Se veramente venerdì prossimo verrà annunciato che negli Stati Uniti in agosto ci sono state 13 mila assunzioni, quelli che sostengono che l’economia americana ha ormai imboccato la via della ripresa avranno un motivo in più per rallegrarsi delle proprie intuizioni. Nel caso contrario (un dato negativo, ad esempio), riprenderanno a affiorare i dubbi che ci accompagnano ormai da quasi due anni sull’effettiva tenuta dell’economia americana.

E come si comporteranno le Borse, in un caso e nell’altro? E’ chiaro che in questi mesi i mercati hanno puntato molto sull’hi-tech, mandando su il Nasdaq oltre il giusto e il doveroso. E è altrettanto chiaro che gli operatori devono cambiare un cavallo. Non si possono spingere i titoli tecnologici ancora per molto.

Ma qui scatta la trappola di venerdì prossimo. Se viene fuori che l’America sta creando nuovi occupati (e quindi che è davvero in ripresa, una ripresa sana e normale), allora il cavallo di ricambio c’è: si tratta di andare su titoli di settori più legati ai ciclo economico e ai consumi (non sull’auto perché anche quella è già stata spremuta fin troppo). Se invece venerdì si dovesse scoprire che l’America (benché in ripresa) non riesce ancora a fare occupati, allora gli operatori sarebbero in un vicolo cieco: obbligati a uscire, cioè, dai titoli tecnologici, ma senza sapere dove andare.

Dietro questi ragionamenti (molto a breve, molto per operatori che devono decidere in fretta) c’è poi una questione ancora più grossa. E cioè le possibilità di tenuta di una buona ripresa economica da parte dell’economia americana. Più d’uno infatti sostiene che in questi mesi quell’economia ha ingerito tante di quelle sostanze dopanti (dal basso costo del denaro alla spesa militare) che farla tornare sui sentieri della normalità non sarà tanto facile.

Insomma, secondo alcuni quella americana è ormai un’economia talmente drogata che è difficile immaginarla in funzione senza droghe. Ma, d’altra parte, non si può nemmeno pensare di drogarla per tutta la vita.

Inoltre, al suo interno in questi mesi (e proprio per effetto delle droghe somministrate) sono già cresciute almeno cinque “bolle” (obbligazioni, azioni, immobili, spesa pubblica, pensioni) che da un momento all’altro potrebbero cominciare a esplodere, mandando l’intero convoglio fuori strada.

Insomma, venerdì si saprà qualcosa di più e, forse, chi ha puntato sulla ripresa avrà di che rallegrarsi con se stesso. Che poi ci sia da essere sicuri e tranquilli, è un altro paio di maniche.

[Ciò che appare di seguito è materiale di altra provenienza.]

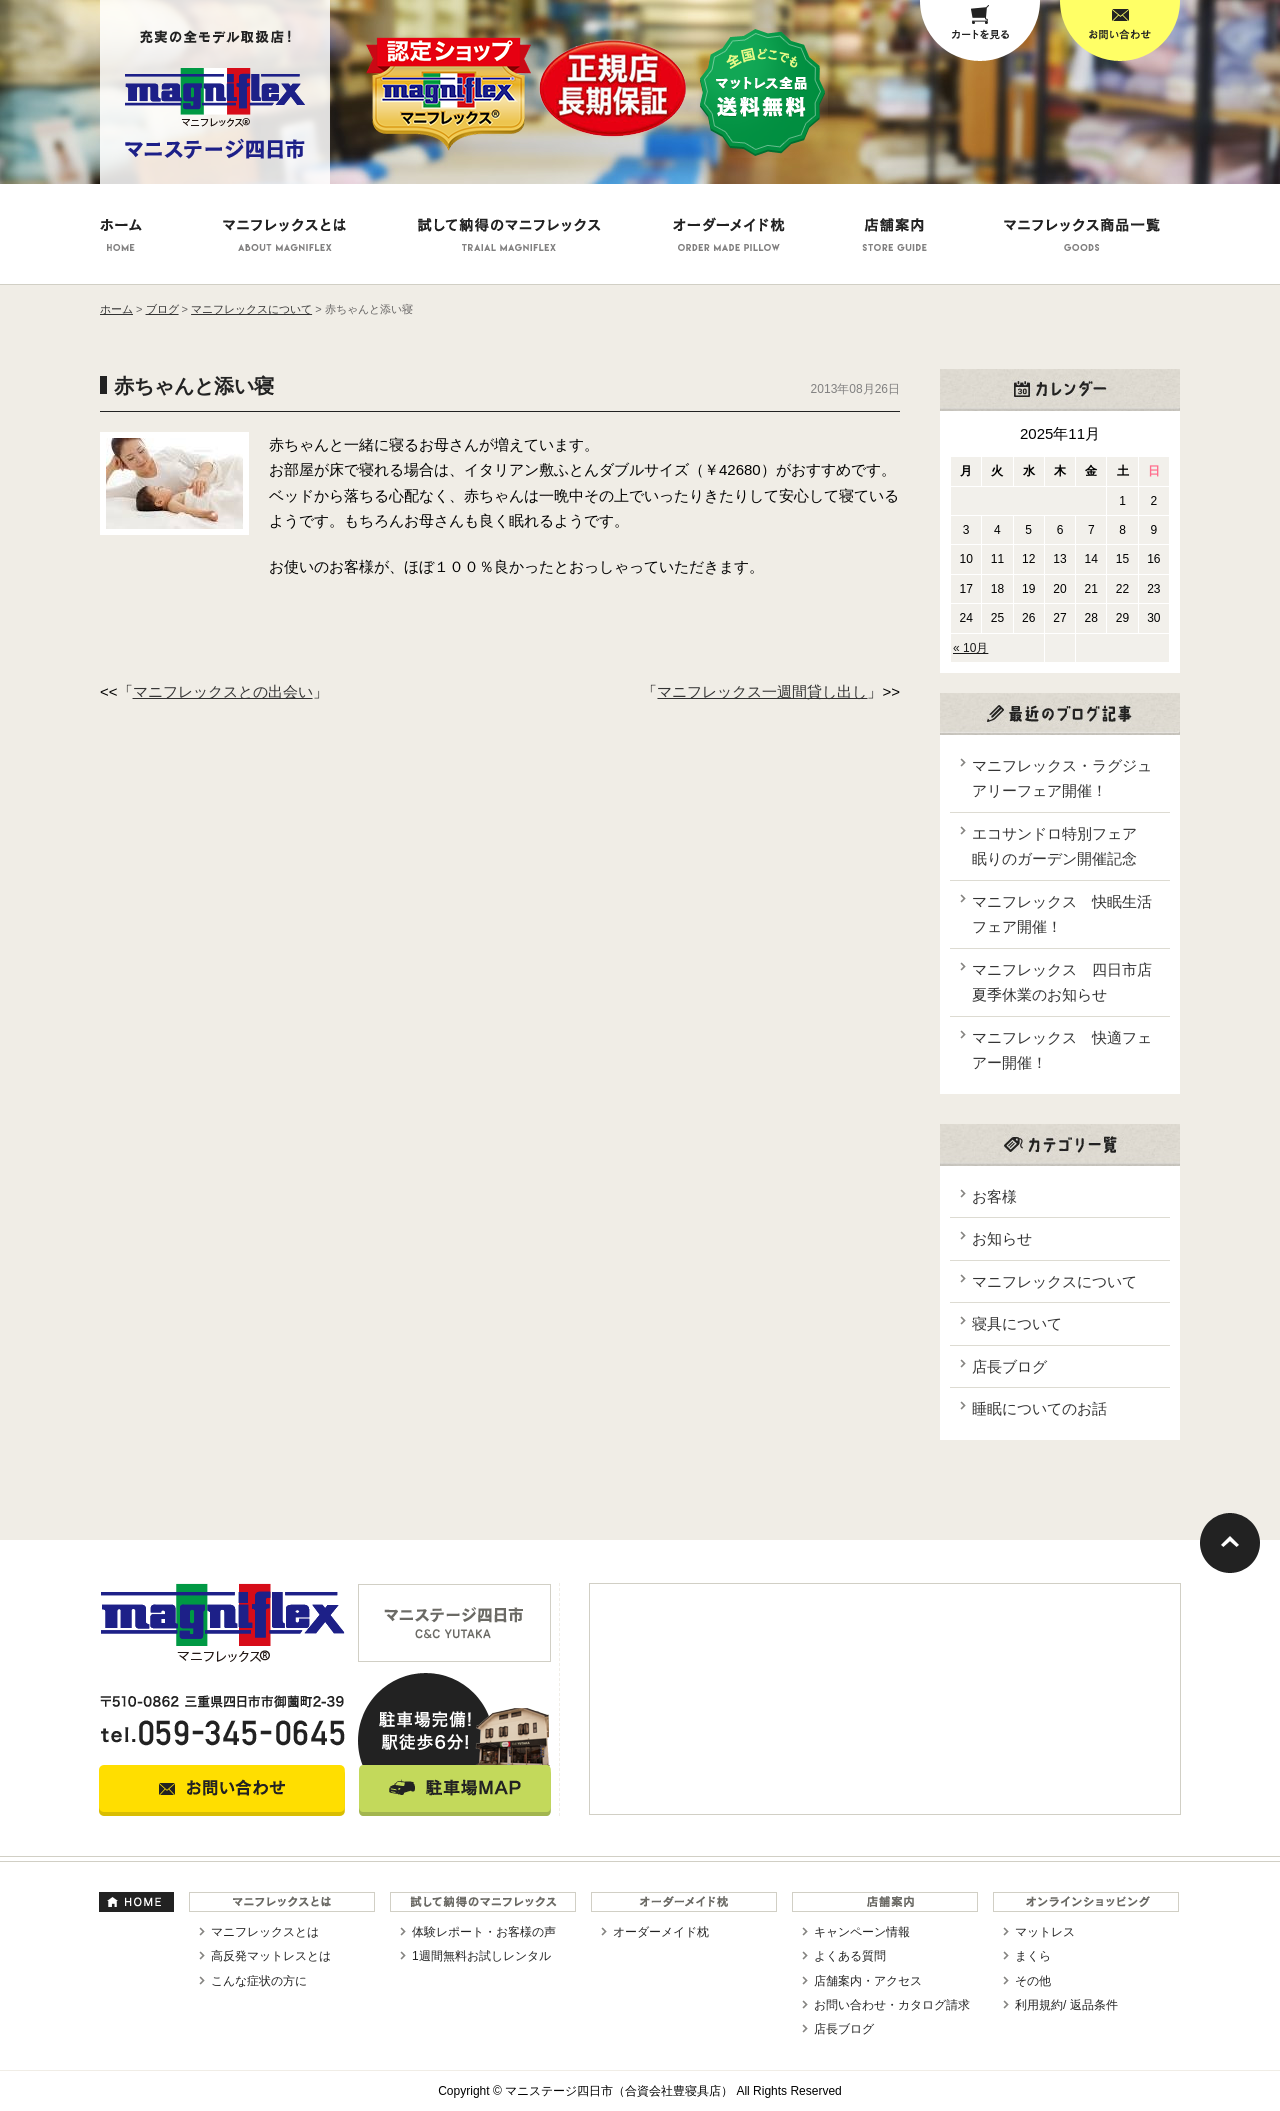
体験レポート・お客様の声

E in Europa? Secondo gli esperti non c’è da attendersi alcuna vera ripresa dell’economia prima del secondo trimestre del 2004. E anche allora non si tratterà di una grande ripresa. E questo perché l’Europa è troppo lenta nel fare le riforme, è troppo veloce (vedi Italia e Spagna) nell’imbarcare inflazione e ha ancora troppi problemi irrisolti. Al punto che molti vedono addirittura una crescita della disoccupazione nel 2004.

Insomma, l’America, a quanto pare, è già in movimento (anche se non sappiamo per quanto), l’Europa invece è ferma, e lo rimarrà almeno fino all’aprile dell’anno prossimo.